Intel officially ends its 20-year-old Itanium 64-bit processor product line

July 29th is the final shipment date for Intel’s Itanium processors. This means that Intel officially bid farewell to this pure 64-bit processor that uses the IA-64 instruction set. As a product designed for servers and high-end workloads, the production of Itanium processors has continued for two decades. At the beginning of 2019, Intel has confirmed the final delivery date of Itanium processors. HP is currently the only customer of Itanium processors, and HPE’s service will support it until December 31, 2025.

The last update of the Itanium processor was in 2017. The Itanium 9700 series processor code-named Kittson was launched. It has only 8 cores and 16 threads at most, and only uses the 32nm HKMG process. The memory still stays at DDR3-1066. In fact, after the Itanium 9500 series processor code-named Poulson was released in 2012, the series was already in a state of semi-abandonment, no longer upgrading the architecture and using new technology.

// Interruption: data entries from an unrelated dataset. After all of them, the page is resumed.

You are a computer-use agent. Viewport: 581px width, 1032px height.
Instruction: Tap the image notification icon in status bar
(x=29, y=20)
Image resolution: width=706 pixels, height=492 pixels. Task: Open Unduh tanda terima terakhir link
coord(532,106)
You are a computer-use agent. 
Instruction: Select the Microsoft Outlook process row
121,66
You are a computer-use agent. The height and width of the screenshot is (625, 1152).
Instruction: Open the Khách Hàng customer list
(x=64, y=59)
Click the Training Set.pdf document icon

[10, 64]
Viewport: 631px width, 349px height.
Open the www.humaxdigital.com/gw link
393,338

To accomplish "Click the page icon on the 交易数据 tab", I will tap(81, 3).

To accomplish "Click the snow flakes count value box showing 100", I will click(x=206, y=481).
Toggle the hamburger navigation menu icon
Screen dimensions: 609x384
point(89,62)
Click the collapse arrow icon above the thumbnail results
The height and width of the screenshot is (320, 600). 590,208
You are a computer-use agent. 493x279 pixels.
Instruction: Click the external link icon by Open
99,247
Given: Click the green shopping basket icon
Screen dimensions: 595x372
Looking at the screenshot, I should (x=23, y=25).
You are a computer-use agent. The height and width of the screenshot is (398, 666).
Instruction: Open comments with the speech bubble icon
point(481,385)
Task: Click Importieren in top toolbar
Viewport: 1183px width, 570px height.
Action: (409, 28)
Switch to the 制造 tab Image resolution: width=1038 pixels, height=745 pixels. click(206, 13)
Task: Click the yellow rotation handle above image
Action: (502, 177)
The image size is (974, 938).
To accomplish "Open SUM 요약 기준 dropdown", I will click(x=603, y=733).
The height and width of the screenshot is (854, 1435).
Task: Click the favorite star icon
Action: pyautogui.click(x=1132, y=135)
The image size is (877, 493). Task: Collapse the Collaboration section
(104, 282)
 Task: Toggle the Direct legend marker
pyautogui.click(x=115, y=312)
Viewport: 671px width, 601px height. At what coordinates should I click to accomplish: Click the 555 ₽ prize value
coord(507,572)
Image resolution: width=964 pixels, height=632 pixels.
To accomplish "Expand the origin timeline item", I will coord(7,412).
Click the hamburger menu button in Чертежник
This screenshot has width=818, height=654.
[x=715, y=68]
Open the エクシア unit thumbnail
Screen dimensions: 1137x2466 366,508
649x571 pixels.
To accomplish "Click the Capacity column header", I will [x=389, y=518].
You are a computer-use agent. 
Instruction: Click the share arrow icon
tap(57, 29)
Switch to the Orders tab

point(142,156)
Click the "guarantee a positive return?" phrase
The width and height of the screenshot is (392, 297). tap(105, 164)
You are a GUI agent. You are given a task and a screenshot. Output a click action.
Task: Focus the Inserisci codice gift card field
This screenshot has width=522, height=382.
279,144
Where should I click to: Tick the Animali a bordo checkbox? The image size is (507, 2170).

Intel released the first generation of Itanium processors in 2001, using the IA-64 instruction set developed in cooperation with HP. The instruction set is based on explicit parallel instruction set operations (EPIC). For the server market, Intel and Hewlett-Packard call it a product used by mission-critical servers. Although it sounds very good, the high-end positioning, high cost, and the need to give up the support of the original software ecosystem have made Itanium processors have not been smoothly promoted since they were born. After AMD and Microsoft launched the x86-64 instruction set and released Opteron processors for the server market, Intel became very passive. When Intel decided to also adopt the x86-64 instruction set, the fate of Itanium processors seemed doomed.